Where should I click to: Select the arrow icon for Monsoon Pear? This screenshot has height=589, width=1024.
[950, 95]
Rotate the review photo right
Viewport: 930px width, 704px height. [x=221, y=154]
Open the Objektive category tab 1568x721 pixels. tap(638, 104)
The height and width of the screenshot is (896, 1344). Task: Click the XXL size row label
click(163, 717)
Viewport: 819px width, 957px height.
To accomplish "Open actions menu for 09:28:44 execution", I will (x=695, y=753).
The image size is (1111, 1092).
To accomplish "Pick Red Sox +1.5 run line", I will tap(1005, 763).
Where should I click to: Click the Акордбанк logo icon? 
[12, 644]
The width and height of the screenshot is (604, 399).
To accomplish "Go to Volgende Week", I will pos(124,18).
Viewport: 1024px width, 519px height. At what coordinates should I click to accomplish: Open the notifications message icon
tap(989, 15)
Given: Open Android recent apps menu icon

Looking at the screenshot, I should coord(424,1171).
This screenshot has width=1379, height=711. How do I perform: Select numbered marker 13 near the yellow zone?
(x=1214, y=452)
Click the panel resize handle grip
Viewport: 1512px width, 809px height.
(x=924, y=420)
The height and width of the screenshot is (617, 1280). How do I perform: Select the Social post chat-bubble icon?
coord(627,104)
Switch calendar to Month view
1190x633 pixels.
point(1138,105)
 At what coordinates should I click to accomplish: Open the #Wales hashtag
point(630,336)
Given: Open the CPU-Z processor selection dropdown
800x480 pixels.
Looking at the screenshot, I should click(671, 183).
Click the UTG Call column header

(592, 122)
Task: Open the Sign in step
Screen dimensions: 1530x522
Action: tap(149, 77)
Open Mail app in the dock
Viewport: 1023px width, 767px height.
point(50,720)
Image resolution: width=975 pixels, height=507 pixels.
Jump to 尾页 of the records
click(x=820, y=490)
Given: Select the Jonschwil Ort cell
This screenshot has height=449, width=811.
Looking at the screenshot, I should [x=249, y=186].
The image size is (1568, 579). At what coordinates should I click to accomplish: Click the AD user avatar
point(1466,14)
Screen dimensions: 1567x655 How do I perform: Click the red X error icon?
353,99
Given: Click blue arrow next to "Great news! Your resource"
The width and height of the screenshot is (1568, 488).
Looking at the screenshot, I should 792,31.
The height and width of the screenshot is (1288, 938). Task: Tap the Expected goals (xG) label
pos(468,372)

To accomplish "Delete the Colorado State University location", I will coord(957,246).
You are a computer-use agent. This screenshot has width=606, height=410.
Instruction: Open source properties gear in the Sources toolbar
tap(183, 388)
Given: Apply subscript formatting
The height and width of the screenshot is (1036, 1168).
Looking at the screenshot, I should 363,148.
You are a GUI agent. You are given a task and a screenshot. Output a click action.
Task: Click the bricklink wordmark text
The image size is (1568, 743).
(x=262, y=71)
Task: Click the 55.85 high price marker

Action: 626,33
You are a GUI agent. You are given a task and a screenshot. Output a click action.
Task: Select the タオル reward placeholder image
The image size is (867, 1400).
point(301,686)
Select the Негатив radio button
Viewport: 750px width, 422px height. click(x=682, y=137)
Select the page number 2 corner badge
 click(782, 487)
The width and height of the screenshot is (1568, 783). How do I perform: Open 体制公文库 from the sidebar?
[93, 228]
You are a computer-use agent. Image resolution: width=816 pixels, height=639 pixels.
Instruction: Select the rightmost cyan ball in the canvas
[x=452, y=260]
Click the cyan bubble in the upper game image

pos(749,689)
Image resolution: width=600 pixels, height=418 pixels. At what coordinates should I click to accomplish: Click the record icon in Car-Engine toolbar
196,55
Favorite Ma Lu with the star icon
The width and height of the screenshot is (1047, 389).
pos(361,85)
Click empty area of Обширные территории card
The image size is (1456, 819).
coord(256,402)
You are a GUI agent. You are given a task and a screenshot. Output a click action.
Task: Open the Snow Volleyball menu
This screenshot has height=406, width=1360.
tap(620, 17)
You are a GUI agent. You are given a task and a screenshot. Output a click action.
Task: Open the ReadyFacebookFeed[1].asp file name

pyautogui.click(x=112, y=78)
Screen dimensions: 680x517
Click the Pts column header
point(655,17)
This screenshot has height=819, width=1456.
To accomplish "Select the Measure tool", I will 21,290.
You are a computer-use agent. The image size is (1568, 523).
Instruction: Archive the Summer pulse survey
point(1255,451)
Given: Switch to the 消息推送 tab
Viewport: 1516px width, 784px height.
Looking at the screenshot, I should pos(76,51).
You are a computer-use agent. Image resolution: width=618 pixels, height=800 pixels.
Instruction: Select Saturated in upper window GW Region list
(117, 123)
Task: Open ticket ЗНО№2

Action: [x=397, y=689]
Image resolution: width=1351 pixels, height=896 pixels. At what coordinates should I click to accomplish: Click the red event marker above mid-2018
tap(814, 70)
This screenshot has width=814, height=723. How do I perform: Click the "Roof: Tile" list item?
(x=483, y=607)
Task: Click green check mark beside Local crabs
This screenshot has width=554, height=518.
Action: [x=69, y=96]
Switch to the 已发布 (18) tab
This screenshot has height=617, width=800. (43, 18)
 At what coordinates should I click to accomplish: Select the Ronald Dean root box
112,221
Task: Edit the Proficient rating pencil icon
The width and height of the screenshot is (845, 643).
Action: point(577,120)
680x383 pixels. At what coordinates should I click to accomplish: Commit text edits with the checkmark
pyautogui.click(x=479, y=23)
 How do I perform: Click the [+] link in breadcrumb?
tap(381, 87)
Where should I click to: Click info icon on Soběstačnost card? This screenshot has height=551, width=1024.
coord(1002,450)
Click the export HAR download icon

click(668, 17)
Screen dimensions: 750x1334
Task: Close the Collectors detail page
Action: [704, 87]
= = = =
- WORK TO COMPLETE:
Work through the entries above line by line, counting each one that includes the word "will", and give the final number only.

- RESPONSE BOX:
5